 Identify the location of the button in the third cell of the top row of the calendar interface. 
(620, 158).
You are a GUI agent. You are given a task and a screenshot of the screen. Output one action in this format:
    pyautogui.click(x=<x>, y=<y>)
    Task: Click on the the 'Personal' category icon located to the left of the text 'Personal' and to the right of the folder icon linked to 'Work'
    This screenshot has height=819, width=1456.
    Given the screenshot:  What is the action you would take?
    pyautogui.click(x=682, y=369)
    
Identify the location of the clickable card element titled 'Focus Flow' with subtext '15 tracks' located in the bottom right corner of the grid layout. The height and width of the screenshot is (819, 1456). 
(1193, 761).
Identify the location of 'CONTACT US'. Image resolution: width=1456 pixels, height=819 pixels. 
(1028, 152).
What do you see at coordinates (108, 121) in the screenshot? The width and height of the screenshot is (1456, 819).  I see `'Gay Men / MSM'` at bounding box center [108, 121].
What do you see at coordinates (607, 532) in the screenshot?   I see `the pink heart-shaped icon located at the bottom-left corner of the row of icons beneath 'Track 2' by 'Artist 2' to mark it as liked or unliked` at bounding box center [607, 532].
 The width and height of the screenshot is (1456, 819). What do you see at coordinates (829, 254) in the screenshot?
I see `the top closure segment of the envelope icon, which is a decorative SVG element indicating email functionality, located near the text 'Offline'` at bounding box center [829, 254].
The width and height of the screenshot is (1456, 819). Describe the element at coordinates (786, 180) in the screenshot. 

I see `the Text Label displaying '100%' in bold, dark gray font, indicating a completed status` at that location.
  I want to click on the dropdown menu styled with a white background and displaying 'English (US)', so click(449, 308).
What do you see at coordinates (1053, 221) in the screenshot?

* * * * *

Can you give all of the data above again with "Identify the location of" changed to "Find the position of" and everything else left as it is?

 Find the position of the button in the third cell of the top row of the calendar interface. 
(620, 158).
You are a GUI agent. You are given a task and a screenshot of the screen. Output one action in this format:
    pyautogui.click(x=<x>, y=<y>)
    Task: Click on the the 'Personal' category icon located to the left of the text 'Personal' and to the right of the folder icon linked to 'Work'
    This screenshot has height=819, width=1456.
    Given the screenshot:  What is the action you would take?
    pyautogui.click(x=682, y=369)
    
Find the position of the clickable card element titled 'Focus Flow' with subtext '15 tracks' located in the bottom right corner of the grid layout. The height and width of the screenshot is (819, 1456). 
(1193, 761).
Find the position of 'CONTACT US'. Image resolution: width=1456 pixels, height=819 pixels. 
(1028, 152).
What do you see at coordinates (108, 121) in the screenshot? The width and height of the screenshot is (1456, 819).  I see `'Gay Men / MSM'` at bounding box center [108, 121].
What do you see at coordinates (607, 532) in the screenshot?   I see `the pink heart-shaped icon located at the bottom-left corner of the row of icons beneath 'Track 2' by 'Artist 2' to mark it as liked or unliked` at bounding box center [607, 532].
 The width and height of the screenshot is (1456, 819). What do you see at coordinates (829, 254) in the screenshot?
I see `the top closure segment of the envelope icon, which is a decorative SVG element indicating email functionality, located near the text 'Offline'` at bounding box center [829, 254].
The width and height of the screenshot is (1456, 819). Describe the element at coordinates (786, 180) in the screenshot. 

I see `the Text Label displaying '100%' in bold, dark gray font, indicating a completed status` at that location.
  I want to click on the dropdown menu styled with a white background and displaying 'English (US)', so click(449, 308).
What do you see at coordinates (1053, 221) in the screenshot?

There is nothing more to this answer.